In a follow-up post, I will publish production-ready YAML manifests and host them in a public Git repository.

Storage Philosophy: Design for Scale from Day One

A common mistake with Kubernetes WordPress tutorials is binding your site to node-local storage. That works until you add a second node or the pod reschedules. Then your data is stuck in the wrong place.

The core principle: avoid node-local storage paths for anything you must keep.

Instead, prefer CSI-backed block storage using cloud volumes, a StorageClass designed for portability, and a clear migration path to a ReadWriteMany solution later such as NFS, Ceph, or Longhorn.

WordPress is stateful. The goal is to isolate state in places you can protect, back up, and move.

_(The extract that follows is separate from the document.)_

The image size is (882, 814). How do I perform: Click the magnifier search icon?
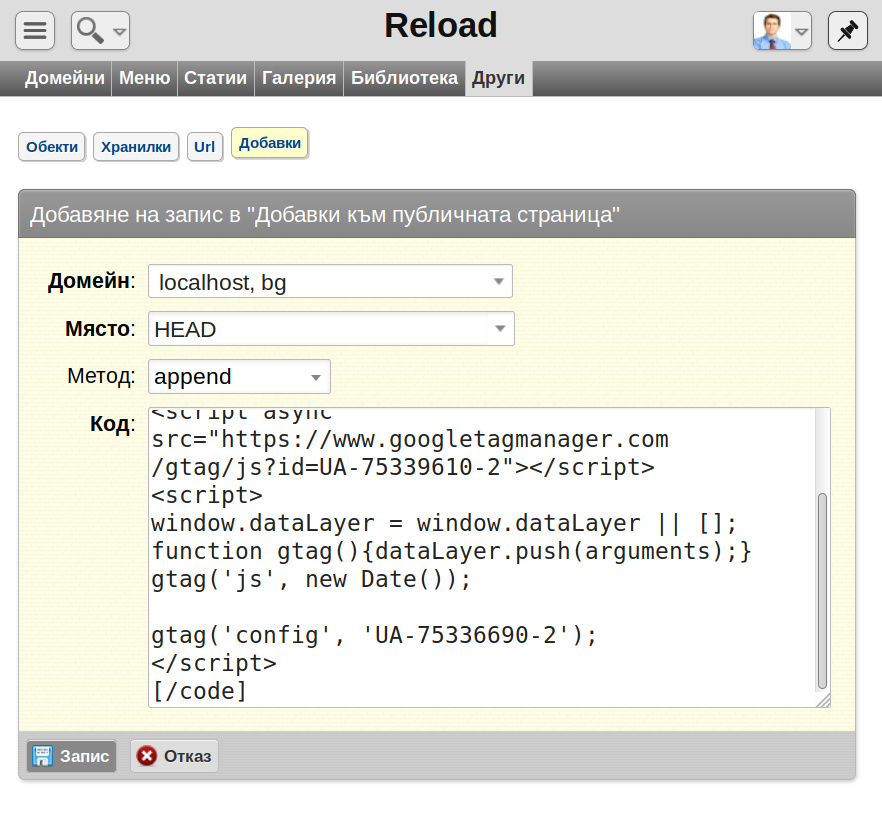click(x=90, y=30)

Database Strategy: Separate the Database from WordPress

Do not bundle MySQL inside the WordPress container.

Deploy MySQL or MariaDB separately with Kubernetes Secrets for credentials, a stable internal Service name, persistent storage on CSI-backed volumes, and a backup strategy that does not depend on the WordPress pod.

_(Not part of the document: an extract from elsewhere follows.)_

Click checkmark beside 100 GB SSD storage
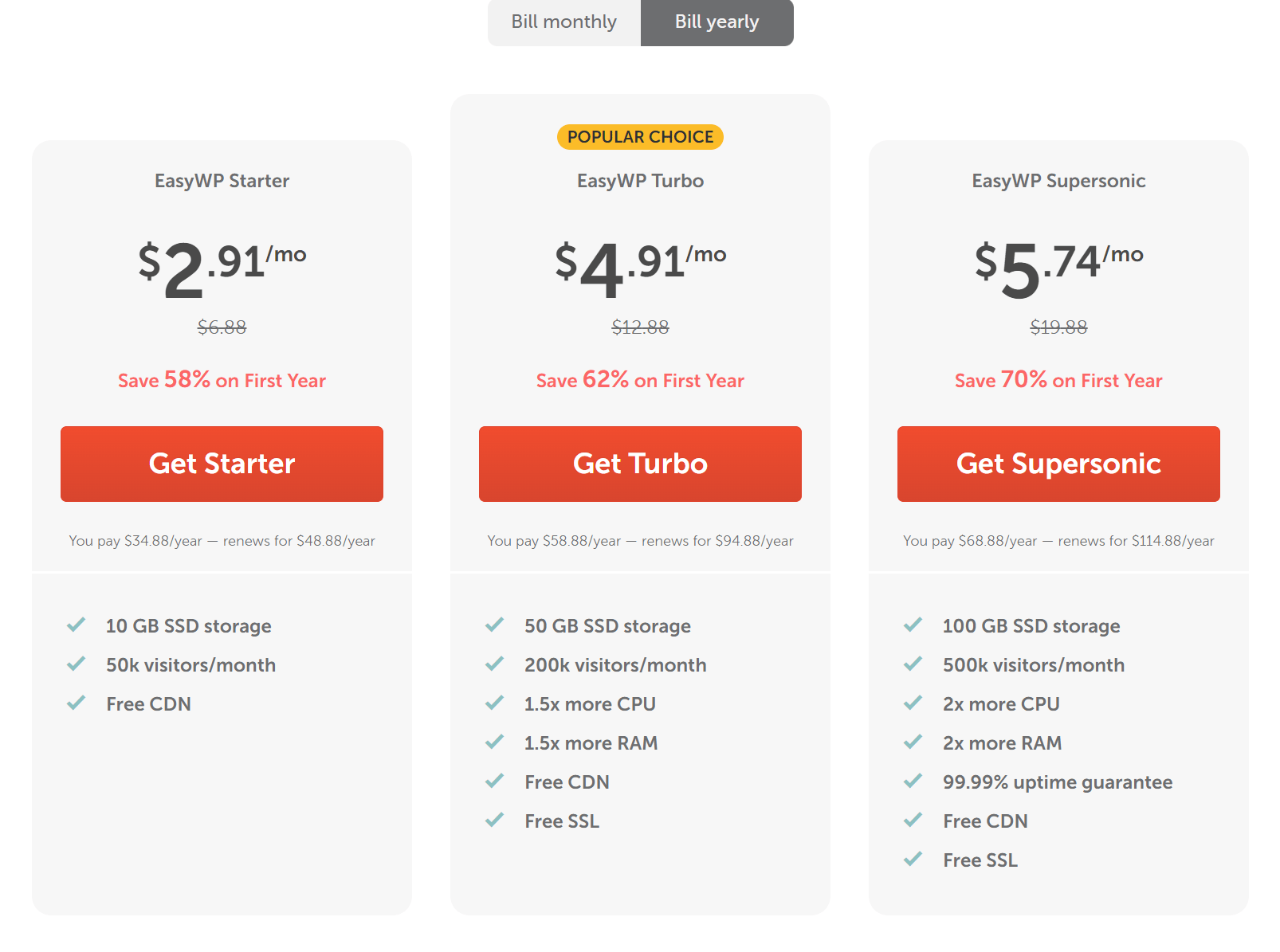 coord(913,625)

This lets you upgrade, backup, and troubleshoot the database independently.

Direct WordPress Deployment: Why Not Helm

Helm is powerful, but it also introduces abstraction and version drift that can make debugging harder, especially for smaller deployments.

For a straightforward WordPress stack, direct manifests are easier to read and reason about, reduce hidden defaults, keep the configuration explicit and auditable, and make troubleshooting more direct.

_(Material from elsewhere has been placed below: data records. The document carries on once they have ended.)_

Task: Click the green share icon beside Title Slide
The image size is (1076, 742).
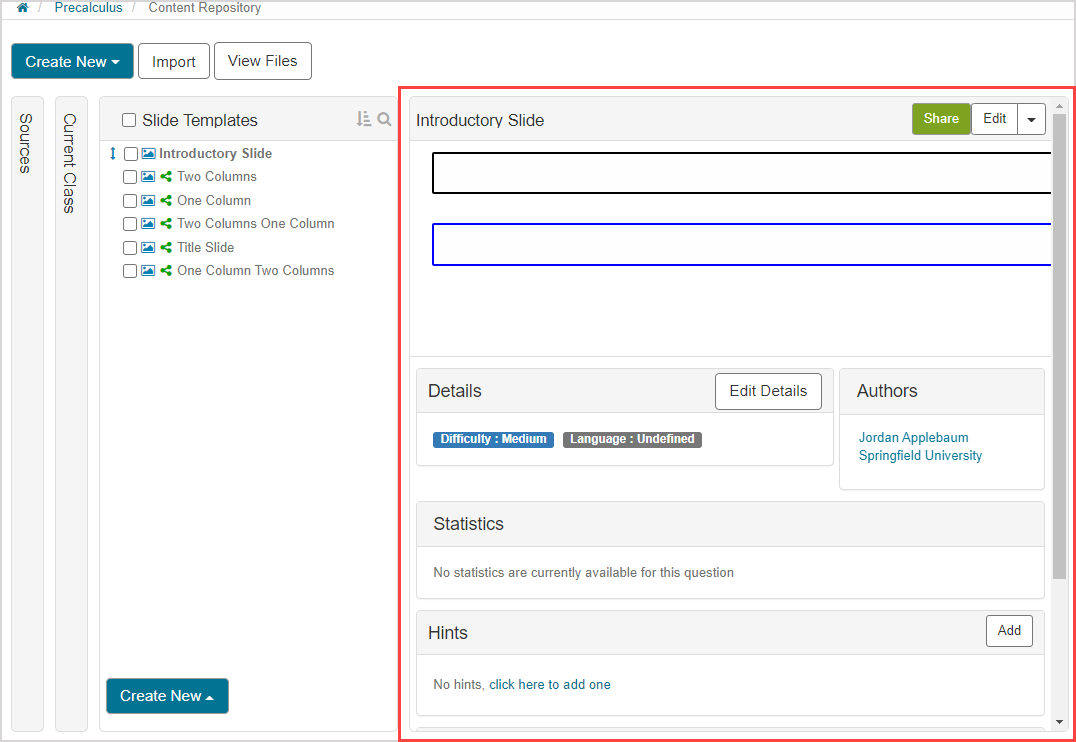Action: pos(166,248)
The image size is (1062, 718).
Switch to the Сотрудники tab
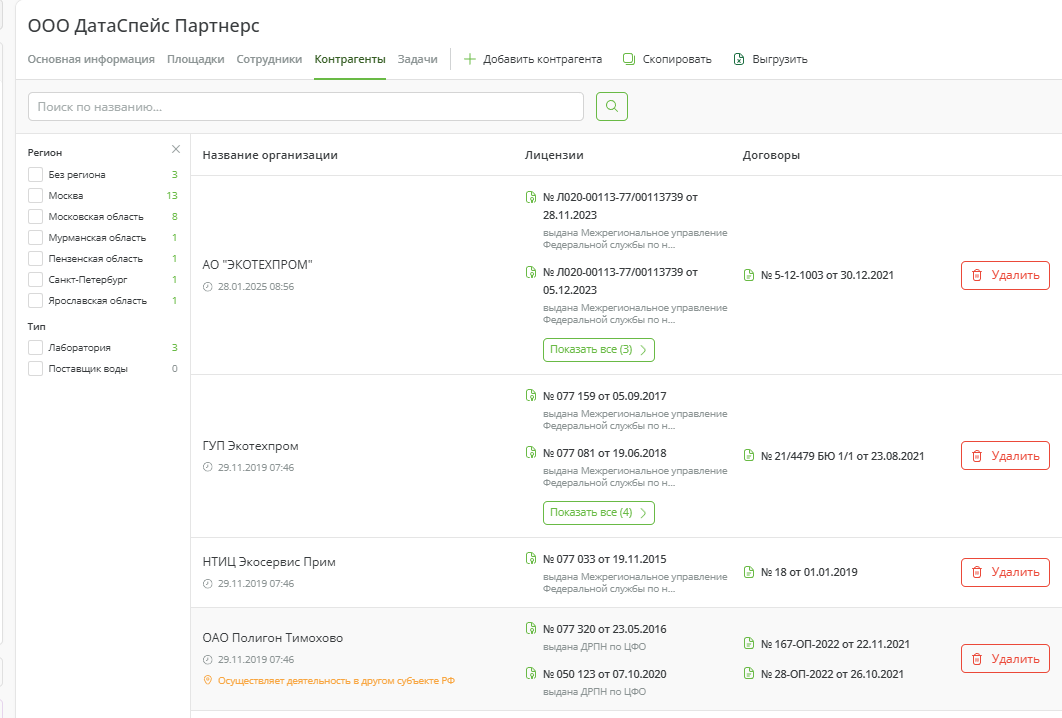coord(269,59)
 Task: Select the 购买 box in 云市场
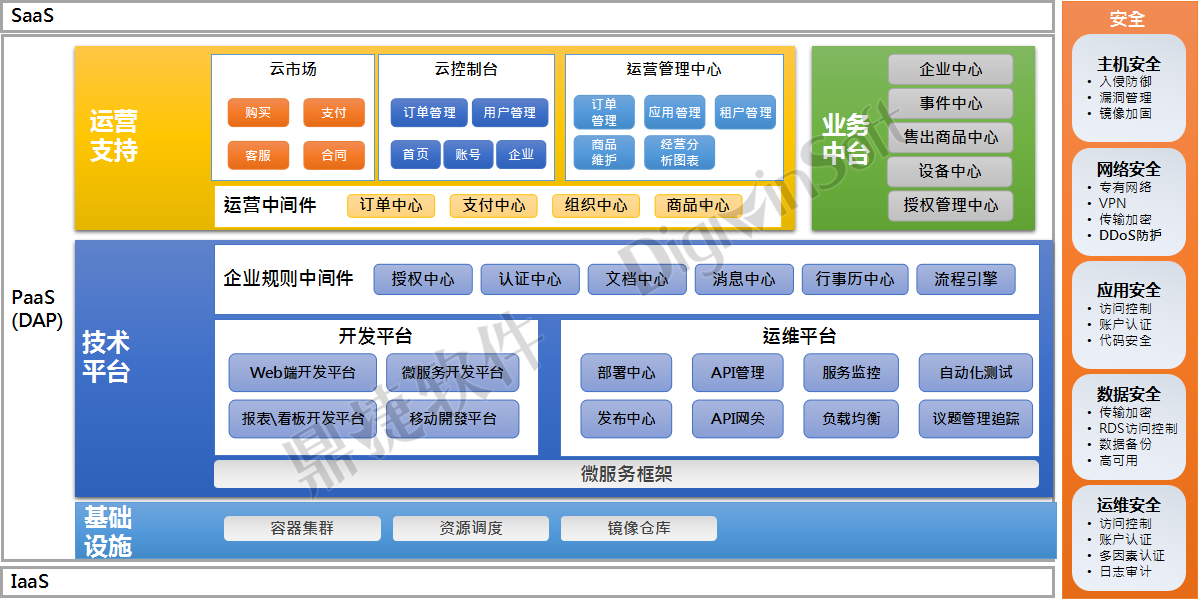point(258,112)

My recommendation is to use direct Kubernetes manifests for WordPress, and reserve Helm for components where charts are truly mature and widely standardized, such as some ingress controllers.

TLS and Ingress

Use Traefik or NGINX as your ingress controller, cert-manager for certificate automation, and Let’s Encrypt with a ClusterIssuer.

The flow is straightforward: Internet to LoadBalancer to Ingress Controller to WordPress Service to Pod. TLS is terminated at ingress. Certificates are auto-renewed. No manual certificate management required.

Backups: The Most Important Section

If you self-host, backups are your responsibility.

Database backups: Schedule mysqldump jobs or logical backups, store them off-cluster in object storage or NAS, and periodically test restores.

wp-content backups: Snapshot block storage or rsync to external storage. Treat wp-content as the key persistent WordPress asset.

Full cluster backup: Velero is the recommended tool to capture cluster state and persistent volume backups where supported.

A WordPress site without tested restores is not a backup plan. It is hope.

Performance and Scaling Strategy

Start simple with one WordPress replica, one database replica, and a single node.

Scale deliberately. Add object caching with Redis when you need it. Introduce Horizontal Pod Autoscaling for WordPress when the app is stateless enough. Move the database to a managed service or HA architecture as load grows. Add nodes and move toward higher availability.

If you made smart storage choices early, growth does not require re-architecture.

When This Approach Makes Sense

This approach is ideal for technical founders and technology-forward businesses, SaaS companies that want tight integration and ownership, consulting firms who want their infrastructure to reflect their standards, and organizations requiring specific plugins and customization.

It is not ideal for non-technical solo site owners who want zero maintenance, or teams without an ops mindset or without a partner who provides it.

The Real Advantage: Strategic Control

Hosting WordPress on Kubernetes is not about saving money. It is about control, ownership, and an architecture that can evolve.

Squarespace builds websites. Kubernetes builds platforms.

If your business depends on technology, your website should not live inside a walled garden you cannot fully control.